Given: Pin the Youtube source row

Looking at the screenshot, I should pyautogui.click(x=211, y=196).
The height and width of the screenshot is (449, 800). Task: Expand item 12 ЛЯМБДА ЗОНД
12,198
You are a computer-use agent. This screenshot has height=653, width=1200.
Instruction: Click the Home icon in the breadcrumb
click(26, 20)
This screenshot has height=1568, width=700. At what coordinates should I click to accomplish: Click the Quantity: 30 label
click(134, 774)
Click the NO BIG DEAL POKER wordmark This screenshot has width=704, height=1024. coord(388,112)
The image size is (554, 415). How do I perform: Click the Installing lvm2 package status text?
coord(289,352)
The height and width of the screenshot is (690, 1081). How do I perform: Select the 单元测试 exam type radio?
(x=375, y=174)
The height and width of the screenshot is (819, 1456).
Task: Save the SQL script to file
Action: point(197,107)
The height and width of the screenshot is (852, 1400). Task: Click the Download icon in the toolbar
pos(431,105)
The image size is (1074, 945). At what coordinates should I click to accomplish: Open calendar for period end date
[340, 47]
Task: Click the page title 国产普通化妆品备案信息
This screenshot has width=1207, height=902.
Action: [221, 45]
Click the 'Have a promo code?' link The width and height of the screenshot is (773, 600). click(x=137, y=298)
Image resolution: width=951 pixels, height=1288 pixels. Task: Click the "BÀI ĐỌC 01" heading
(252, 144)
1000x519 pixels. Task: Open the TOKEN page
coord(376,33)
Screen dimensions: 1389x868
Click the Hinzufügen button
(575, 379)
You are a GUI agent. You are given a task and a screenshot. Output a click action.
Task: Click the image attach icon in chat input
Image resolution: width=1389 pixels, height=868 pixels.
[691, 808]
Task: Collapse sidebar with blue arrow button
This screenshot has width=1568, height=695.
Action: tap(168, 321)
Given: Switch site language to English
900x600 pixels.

:: WHAT IS EXPECTED ::
Please write out everything from the line containing "Task: Collapse sidebar with blue arrow button" down to the end of the items again, requests included. Scale each coordinate in the answers by 0.35 and round it to a whole number, with halves rounding up.

:: COMPLETED TASK ::
Task: Collapse sidebar with blue arrow button
This screenshot has width=1568, height=695.
Action: tap(59, 112)
Given: Switch site language to English
900x600 pixels.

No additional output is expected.